Kinman Lei, Yuyang Jin, Mingshu Zhai, Kezhao Huang, Haoxing Ye, and Jidong Zhai, Tsinghua University
Aligning Large Language Models (LLMs) is currently the primary method to ensure AI systems operate in an ethically responsible and socially beneficial manner. Its paradigm differs significantly from standard pre-training or fine-tuning processes, involving multiple models and workloads (context), and necessitates frequently switching execution, introducing significant overhead, such as parameter updates and data transfer, which poses a critical challenge: efficiently switching between different models and workloads.
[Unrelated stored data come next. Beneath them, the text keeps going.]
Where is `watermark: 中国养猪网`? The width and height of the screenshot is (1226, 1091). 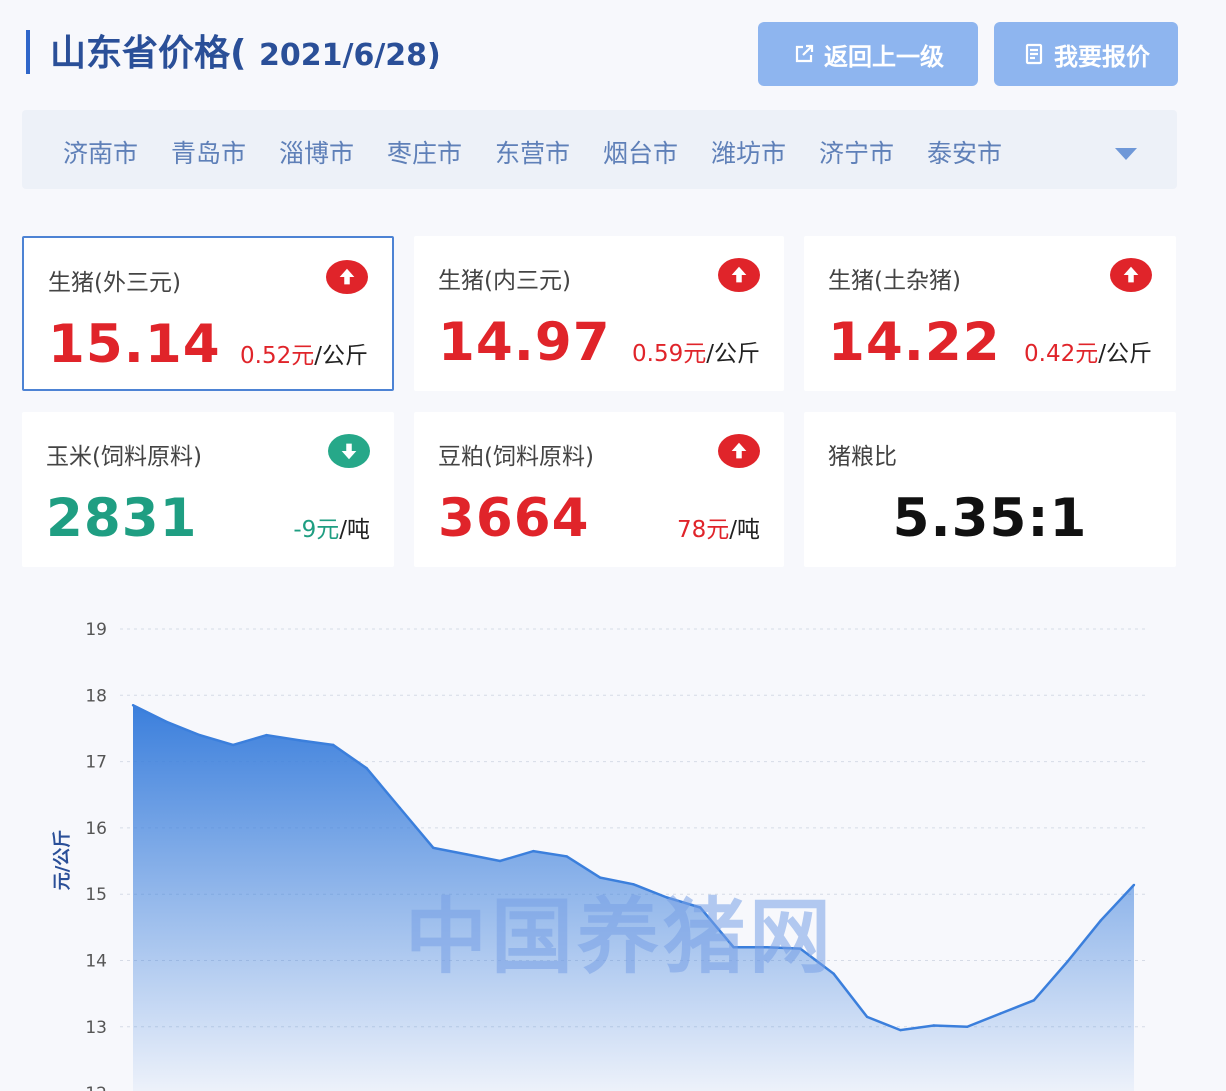 watermark: 中国养猪网 is located at coordinates (620, 938).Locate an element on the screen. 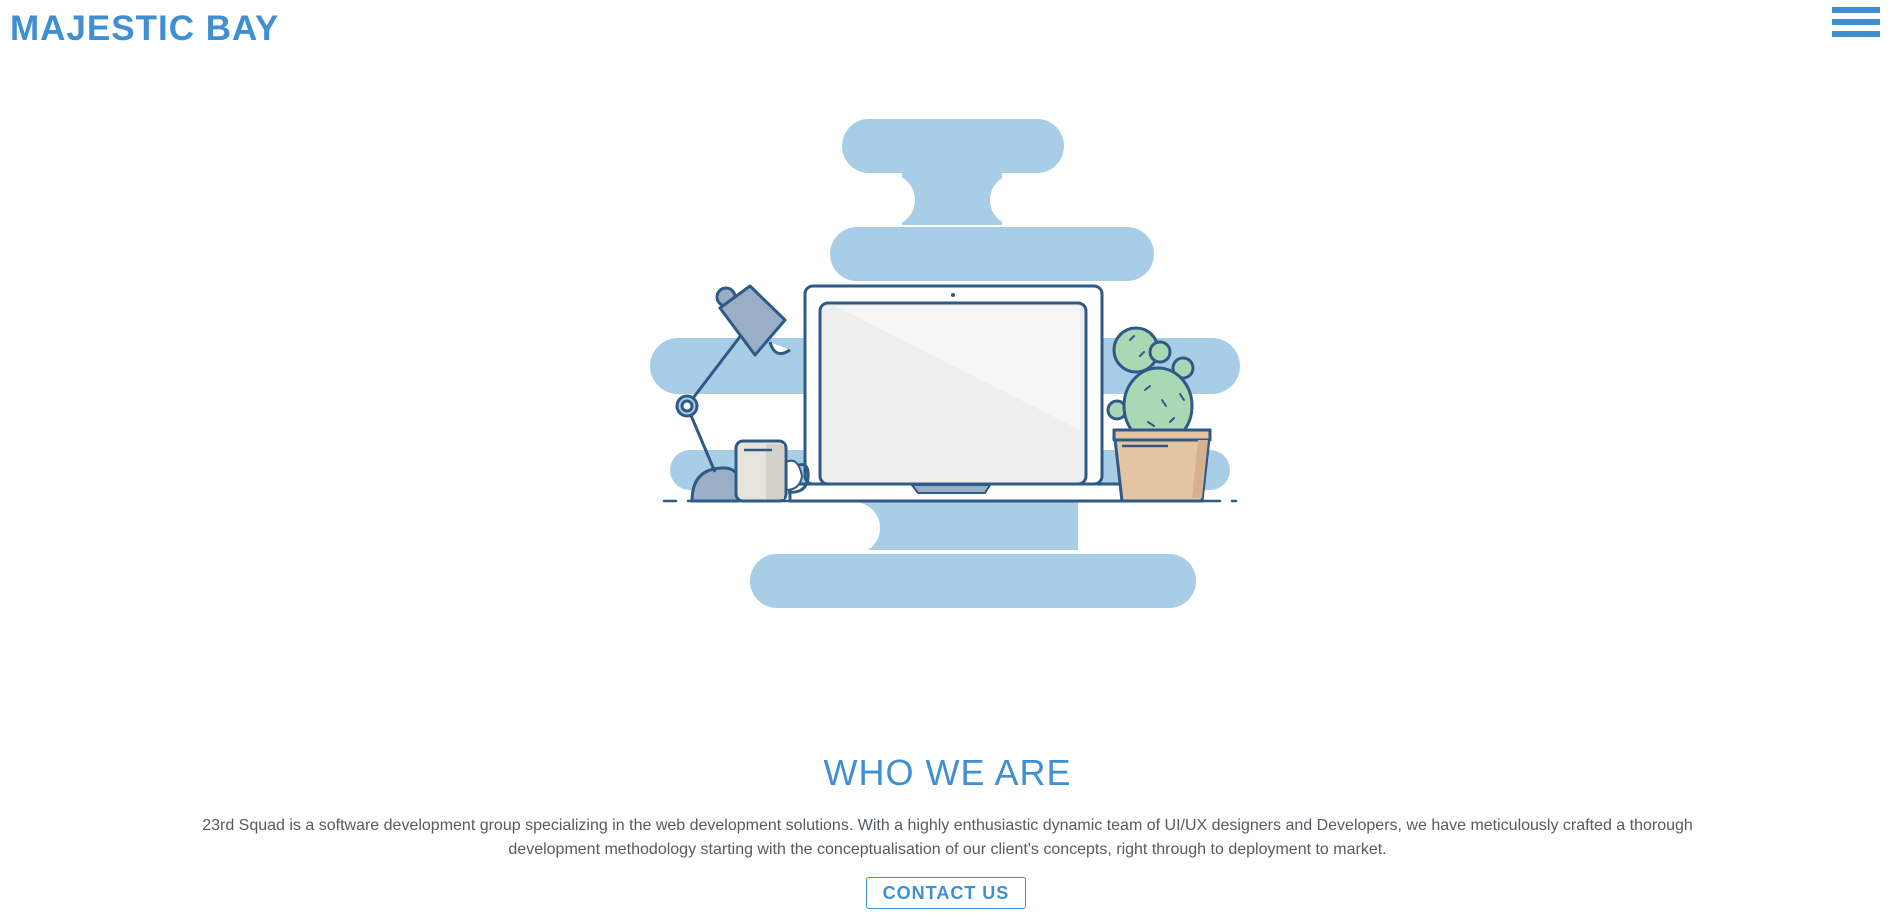 The height and width of the screenshot is (921, 1895). section-title: WHO WE ARE is located at coordinates (948, 772).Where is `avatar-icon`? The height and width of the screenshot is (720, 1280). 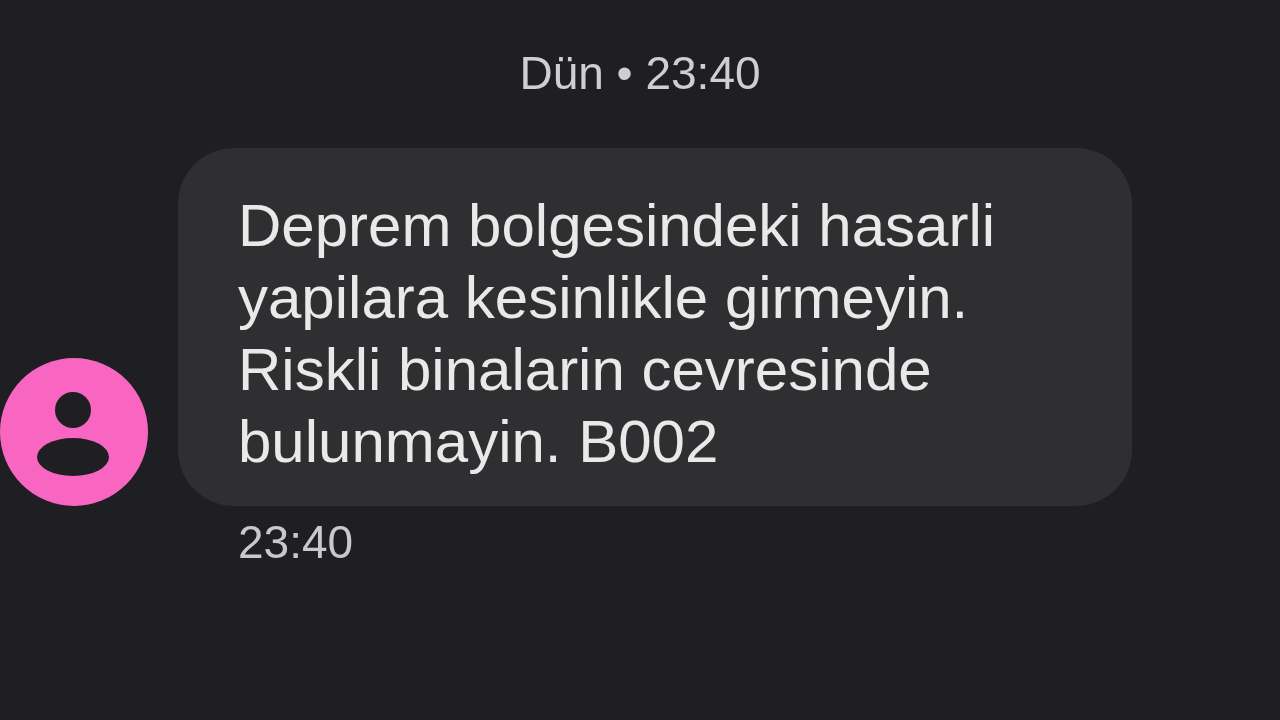
avatar-icon is located at coordinates (74, 432).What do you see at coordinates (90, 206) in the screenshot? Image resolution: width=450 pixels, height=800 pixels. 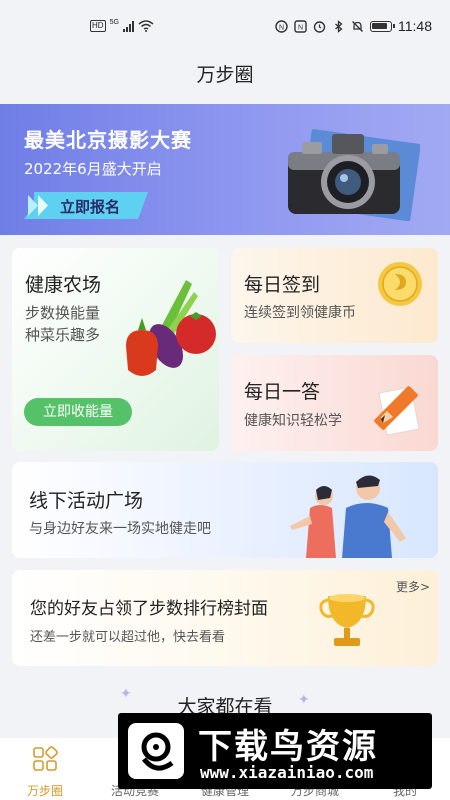 I see `register-button: 立即报名` at bounding box center [90, 206].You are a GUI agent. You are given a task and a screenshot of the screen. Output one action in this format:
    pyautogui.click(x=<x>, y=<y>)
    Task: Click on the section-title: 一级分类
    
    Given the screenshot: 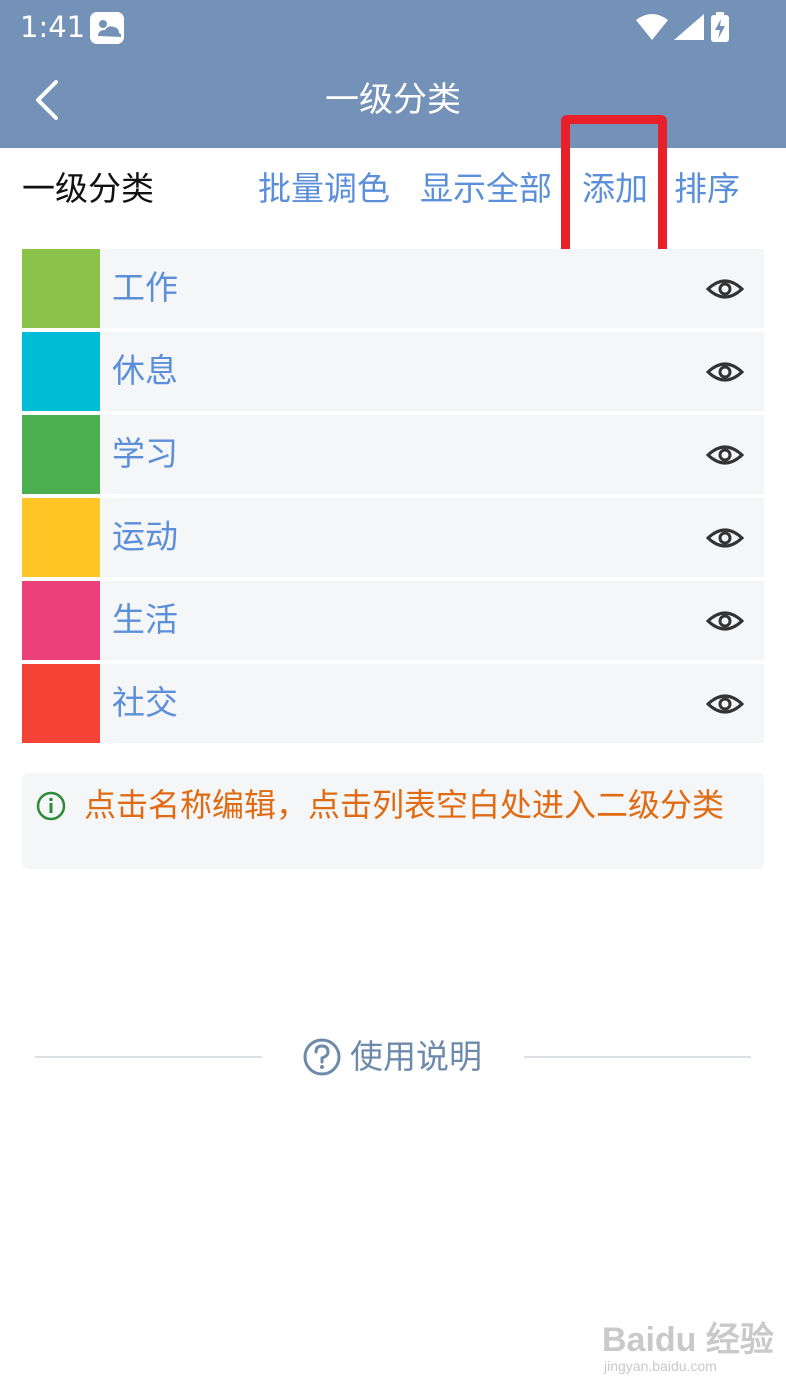 What is the action you would take?
    pyautogui.click(x=88, y=188)
    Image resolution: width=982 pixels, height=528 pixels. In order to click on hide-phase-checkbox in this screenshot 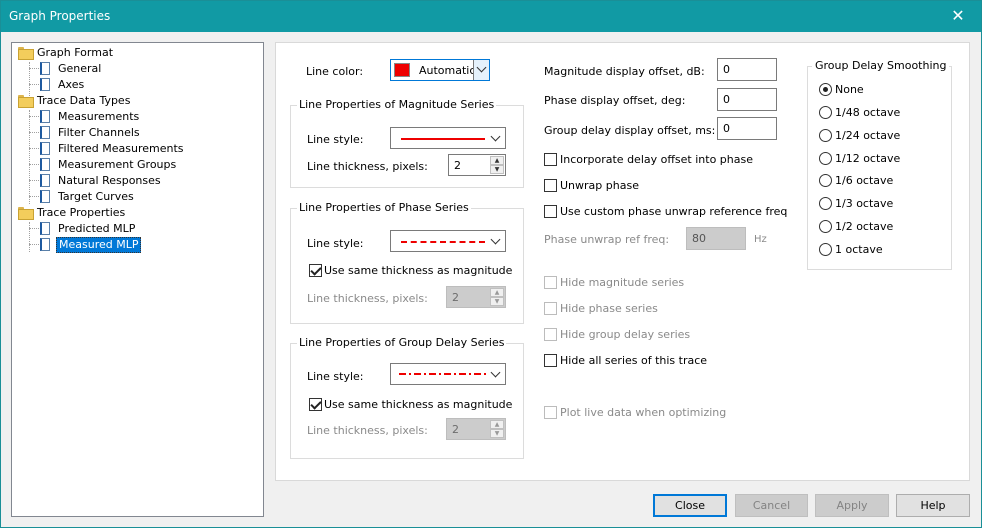, I will do `click(550, 308)`.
To address these challenges, we introduce PUZZLE, an efficient system for LLM alignment. We explore model orchestration as well as light-weight and smooth workload switching in aligning LLMs by considering the similarity between different workloads. Specifically, PUZZLE adopts a two-dimensional approach for efficient switching, focusing on both intra- and inter-stage switching. Within each stage, switching costs are minimized by exploring model affinities and overlapping computation via time-sharing. Furthermore, a similarity-oriented strategy is employed to find the optimal inter-stage switch plan with the minimum communication cost. We evaluate PUZZLE on various clusters with up to 32 GPUs. Results show that PUZZLE achieves up to 2.12× speedup compared with the state-of-the-art RLHF training system DeepSpeed-Chat.